In the episode, Marie quietly and sincerely asks Mario, “This is something you want to keep in your life going forward?" I don’t know that this specific phrase helped my husband, but this attitude definitely helped me to practice a bit more patience and kindness when attempting to clean out an entire room, and in turn, helped him to say goodbye to many unnecessary items. There were some agonizing moments as we both held in our hands items from our more carefree days. We allowed ourselves to explore those moments of joy, and made space in our garage to neatly organize these memories, making them easier to access when we felt the need to relive them.

Marie Kondo’s “KonMari” method is comprised of five categories, with steps and instructions in between. The entire process of making piles and pulling out every single item is not only physically exhausting when you’re 12 weeks pregnant, but it is emotionally draining to go through all of these items one by one. It seemed simple enough: Does it spark joy? No? Toss. But after the piles begin to shift, and you see how much you are getting rid of, you begin to experience the immense weight of the changes that are about to transpire. It becomes not about what you are getting rid of, but why and to what purpose. We were no longer metaphorically letting go of our former “trying” selves, but physically stepping into the role of parents.

Photo courtesy of Jessie Glockling

As an expectant mother, you experience far more physically than your partner, and this act of physically making space for our baby truly created an experience for my partner to know that this is our baby. Whereas I can feel flutters of movement while baby occupies a space inside of me, here my partner and I, together as expectant parents, decide where our baby will grow outside of this body, and how.

Later in the episode following our fellow expecting parents, Mario seems to have gotten on board the KonMari train. “Obviously, we’re transitioning to parenthood, and to have this approach of tidying things up will ultimately be part of our everyday kind of habits,” he says. “That’s kind of the life I want to lead when, you know, when my son gets here.”

I think this is the point where the KonMari method actually holds the most power, because as a mother, one of my biggest takeaways from Tidying Up was not the placement of items, but of habits. Clutter happens (even to Marie Kondo), things pile up, but there is always opportunity to stop and refocus on the joy of it all. As I look at becoming a parent, I want to feel not just that my life is in order, but that I treasure the important things. My family has been through a lot this year, and my husband and I have waited a long time for this baby, so the space we have created to welcome this little person in is about much more than the storage arrangements. Our house will go from disorganized with two people to bursting with four.

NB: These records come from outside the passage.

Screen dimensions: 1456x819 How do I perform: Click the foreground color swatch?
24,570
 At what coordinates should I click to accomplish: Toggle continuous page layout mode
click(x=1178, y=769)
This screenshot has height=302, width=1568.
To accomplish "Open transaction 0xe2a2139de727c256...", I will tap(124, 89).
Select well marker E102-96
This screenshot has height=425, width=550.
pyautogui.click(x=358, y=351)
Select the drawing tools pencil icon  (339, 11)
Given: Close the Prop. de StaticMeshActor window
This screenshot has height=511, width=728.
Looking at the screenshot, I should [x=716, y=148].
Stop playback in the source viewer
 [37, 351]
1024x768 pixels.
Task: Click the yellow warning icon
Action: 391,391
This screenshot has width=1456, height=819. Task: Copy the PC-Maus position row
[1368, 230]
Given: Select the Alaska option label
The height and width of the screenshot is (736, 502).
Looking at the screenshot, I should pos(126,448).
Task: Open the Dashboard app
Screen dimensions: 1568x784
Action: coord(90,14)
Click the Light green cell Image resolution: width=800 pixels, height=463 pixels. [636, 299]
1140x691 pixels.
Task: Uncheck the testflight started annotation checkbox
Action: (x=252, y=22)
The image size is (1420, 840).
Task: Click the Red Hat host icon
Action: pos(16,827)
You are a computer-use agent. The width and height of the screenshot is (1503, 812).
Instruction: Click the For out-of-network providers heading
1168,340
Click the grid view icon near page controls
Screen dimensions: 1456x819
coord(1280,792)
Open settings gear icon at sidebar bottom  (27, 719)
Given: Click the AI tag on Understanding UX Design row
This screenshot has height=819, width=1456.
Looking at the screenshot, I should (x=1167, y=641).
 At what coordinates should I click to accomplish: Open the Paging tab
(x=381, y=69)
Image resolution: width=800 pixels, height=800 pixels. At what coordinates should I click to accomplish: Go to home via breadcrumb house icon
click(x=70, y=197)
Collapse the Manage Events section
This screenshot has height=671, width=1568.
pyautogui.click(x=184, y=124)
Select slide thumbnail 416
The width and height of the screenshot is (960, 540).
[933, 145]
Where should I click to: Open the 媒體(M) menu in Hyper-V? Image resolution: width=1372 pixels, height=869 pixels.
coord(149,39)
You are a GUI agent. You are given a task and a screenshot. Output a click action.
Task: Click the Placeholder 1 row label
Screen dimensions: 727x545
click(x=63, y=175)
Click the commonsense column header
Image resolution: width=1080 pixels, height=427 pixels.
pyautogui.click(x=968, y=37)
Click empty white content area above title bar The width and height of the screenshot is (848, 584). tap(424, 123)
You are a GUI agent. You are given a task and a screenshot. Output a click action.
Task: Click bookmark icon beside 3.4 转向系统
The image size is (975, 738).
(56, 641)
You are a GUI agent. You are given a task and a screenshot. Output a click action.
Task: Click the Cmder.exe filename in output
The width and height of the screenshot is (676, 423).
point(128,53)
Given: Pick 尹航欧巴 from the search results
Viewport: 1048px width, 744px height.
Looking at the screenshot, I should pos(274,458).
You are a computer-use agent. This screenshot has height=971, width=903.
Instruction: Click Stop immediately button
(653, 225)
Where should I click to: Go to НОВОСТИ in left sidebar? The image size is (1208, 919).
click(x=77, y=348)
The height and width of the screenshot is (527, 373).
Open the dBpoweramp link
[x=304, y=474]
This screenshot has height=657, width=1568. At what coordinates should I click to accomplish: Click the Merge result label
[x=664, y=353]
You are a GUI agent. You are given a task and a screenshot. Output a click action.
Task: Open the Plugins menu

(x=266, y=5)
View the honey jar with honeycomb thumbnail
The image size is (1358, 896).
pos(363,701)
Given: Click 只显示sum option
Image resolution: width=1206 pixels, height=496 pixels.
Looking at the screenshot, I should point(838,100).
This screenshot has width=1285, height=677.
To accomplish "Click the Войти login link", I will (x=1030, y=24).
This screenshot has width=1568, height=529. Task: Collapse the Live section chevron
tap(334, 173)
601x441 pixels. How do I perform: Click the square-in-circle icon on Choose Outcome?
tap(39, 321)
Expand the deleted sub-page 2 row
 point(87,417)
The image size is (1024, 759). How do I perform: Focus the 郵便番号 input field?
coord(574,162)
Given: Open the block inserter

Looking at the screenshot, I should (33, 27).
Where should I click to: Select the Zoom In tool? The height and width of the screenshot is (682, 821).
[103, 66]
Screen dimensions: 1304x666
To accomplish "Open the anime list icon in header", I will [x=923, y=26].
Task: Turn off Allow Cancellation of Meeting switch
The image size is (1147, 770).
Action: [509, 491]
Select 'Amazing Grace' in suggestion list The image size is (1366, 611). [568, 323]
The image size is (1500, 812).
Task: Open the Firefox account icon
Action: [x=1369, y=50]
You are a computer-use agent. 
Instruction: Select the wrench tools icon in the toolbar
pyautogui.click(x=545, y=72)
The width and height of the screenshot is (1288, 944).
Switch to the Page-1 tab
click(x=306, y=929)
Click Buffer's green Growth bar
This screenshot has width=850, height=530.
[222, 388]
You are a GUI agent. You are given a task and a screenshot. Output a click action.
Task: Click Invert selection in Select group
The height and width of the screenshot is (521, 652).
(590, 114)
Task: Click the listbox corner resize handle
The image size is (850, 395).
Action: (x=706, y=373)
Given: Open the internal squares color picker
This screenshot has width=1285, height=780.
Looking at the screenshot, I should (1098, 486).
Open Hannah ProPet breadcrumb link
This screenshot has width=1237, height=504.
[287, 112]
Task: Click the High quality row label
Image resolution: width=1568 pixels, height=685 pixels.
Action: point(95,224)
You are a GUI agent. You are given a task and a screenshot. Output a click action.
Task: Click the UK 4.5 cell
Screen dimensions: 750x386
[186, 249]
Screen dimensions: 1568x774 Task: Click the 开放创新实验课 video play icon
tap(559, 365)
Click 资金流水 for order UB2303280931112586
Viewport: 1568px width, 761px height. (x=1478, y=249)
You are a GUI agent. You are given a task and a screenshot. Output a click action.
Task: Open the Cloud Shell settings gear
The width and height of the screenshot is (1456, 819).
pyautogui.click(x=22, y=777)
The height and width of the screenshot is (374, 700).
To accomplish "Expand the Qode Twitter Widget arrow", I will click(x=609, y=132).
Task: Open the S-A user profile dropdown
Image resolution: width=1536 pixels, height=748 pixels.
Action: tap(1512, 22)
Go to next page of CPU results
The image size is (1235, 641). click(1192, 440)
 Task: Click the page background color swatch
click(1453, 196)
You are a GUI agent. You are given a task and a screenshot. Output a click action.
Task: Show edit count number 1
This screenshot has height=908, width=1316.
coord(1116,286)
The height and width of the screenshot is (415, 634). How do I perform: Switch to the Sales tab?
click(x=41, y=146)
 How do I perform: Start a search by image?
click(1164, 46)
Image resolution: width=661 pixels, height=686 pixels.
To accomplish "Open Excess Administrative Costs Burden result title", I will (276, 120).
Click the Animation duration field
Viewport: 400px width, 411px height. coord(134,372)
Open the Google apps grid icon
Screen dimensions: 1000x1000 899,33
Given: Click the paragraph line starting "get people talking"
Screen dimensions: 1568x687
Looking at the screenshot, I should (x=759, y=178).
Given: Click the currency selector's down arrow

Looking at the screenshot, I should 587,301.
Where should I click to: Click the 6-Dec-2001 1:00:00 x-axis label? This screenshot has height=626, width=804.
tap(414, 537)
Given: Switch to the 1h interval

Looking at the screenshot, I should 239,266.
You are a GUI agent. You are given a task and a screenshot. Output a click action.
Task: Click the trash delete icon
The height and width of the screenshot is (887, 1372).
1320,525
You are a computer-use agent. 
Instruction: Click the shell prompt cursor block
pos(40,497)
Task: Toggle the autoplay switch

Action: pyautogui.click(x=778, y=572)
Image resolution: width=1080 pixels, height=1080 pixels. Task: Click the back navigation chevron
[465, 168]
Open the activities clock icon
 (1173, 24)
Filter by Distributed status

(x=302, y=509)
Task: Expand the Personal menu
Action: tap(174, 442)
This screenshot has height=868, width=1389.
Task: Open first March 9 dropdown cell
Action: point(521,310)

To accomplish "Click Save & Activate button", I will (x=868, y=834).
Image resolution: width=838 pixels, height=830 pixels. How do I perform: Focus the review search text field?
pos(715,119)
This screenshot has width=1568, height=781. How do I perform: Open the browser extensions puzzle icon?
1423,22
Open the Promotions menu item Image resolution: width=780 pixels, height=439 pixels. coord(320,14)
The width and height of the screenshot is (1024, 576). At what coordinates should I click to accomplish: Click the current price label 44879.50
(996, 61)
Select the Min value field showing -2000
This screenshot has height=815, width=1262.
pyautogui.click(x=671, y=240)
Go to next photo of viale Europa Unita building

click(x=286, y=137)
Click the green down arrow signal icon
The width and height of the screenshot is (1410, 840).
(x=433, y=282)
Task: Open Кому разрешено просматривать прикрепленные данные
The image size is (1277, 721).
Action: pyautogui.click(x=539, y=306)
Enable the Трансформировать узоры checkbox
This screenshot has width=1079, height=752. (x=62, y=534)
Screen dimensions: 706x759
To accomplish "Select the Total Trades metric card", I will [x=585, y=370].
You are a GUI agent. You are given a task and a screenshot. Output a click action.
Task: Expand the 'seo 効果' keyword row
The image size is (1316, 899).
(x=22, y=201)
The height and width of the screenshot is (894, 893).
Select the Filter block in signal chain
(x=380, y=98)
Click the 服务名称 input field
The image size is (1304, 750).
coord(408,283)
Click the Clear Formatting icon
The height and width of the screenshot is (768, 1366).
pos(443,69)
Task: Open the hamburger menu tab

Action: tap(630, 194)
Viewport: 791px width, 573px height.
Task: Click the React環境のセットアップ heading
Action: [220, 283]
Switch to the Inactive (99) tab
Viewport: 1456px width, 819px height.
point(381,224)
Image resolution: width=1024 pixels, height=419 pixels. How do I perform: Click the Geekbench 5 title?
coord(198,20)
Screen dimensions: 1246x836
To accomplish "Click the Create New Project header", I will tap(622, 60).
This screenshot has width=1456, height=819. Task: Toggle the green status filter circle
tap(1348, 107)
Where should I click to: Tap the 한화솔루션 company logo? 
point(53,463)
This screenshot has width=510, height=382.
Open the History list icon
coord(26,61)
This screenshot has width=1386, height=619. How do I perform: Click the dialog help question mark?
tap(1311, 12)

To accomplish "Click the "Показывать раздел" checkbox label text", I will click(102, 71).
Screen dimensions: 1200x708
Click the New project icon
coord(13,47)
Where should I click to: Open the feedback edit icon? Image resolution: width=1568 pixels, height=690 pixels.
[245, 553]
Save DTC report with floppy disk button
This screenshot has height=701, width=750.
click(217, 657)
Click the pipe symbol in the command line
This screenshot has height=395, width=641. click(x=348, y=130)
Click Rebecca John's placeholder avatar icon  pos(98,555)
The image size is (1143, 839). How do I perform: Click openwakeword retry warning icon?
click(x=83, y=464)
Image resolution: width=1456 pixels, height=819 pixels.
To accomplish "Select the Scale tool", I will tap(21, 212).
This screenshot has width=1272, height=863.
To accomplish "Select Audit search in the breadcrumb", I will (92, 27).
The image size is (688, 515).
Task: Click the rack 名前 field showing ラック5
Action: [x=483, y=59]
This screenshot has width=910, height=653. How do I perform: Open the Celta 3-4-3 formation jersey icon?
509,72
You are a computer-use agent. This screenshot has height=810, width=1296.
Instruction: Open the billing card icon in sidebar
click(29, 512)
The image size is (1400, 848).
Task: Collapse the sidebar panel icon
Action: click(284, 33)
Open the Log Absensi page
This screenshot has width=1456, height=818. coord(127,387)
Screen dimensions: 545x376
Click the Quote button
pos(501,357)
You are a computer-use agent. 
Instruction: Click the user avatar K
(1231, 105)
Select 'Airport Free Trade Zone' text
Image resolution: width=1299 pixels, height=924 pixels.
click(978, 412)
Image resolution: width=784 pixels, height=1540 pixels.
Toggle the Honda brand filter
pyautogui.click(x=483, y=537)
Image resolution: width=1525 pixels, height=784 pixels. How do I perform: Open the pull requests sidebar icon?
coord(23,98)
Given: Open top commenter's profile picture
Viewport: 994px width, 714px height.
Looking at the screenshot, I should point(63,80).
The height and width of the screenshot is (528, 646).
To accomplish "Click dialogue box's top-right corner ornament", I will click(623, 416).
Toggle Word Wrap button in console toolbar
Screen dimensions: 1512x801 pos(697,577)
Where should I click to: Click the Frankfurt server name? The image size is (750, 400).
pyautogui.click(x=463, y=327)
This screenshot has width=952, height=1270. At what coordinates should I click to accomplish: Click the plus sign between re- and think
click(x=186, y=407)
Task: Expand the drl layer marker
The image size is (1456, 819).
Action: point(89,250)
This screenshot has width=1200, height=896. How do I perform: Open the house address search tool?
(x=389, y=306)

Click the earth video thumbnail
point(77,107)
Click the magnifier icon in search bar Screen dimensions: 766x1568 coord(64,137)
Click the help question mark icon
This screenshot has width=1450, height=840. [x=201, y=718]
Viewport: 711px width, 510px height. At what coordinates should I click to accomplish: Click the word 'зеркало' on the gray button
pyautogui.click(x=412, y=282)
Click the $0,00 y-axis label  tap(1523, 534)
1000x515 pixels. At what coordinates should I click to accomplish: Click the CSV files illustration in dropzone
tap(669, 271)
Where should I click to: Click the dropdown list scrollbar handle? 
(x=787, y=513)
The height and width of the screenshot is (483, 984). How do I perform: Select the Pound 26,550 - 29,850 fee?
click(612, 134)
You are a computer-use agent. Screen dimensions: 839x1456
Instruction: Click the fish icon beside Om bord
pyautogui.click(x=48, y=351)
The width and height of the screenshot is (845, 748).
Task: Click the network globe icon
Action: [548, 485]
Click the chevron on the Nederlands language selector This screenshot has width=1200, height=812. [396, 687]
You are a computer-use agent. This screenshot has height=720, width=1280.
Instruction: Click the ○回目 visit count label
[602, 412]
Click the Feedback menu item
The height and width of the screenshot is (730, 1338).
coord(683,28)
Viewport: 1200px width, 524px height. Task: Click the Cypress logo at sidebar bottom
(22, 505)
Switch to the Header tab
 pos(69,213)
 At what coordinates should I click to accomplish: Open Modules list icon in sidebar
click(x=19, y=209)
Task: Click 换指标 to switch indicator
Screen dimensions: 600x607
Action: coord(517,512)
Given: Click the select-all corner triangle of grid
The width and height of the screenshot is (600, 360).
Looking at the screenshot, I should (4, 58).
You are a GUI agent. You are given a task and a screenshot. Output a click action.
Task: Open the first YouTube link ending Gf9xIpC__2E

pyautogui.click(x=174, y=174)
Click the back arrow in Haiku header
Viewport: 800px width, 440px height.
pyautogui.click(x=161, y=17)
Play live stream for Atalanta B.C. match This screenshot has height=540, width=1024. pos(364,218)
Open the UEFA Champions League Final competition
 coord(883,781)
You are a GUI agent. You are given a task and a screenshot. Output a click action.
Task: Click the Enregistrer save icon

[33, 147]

Top: an office and no baby; bottom: call it a nursery! Photos courtesy of Jessie Glockling

The office is now empty, and ready to be filled with so much love — and yes, probably more clutter, but taking the lessons we learned from the KonMari method, I truly believe that we will improve. And as we meet our baby and, I assume, find there is a whole world we don’t know about, we’ll adjust accordingly and attempt to handle all of it — in thirds.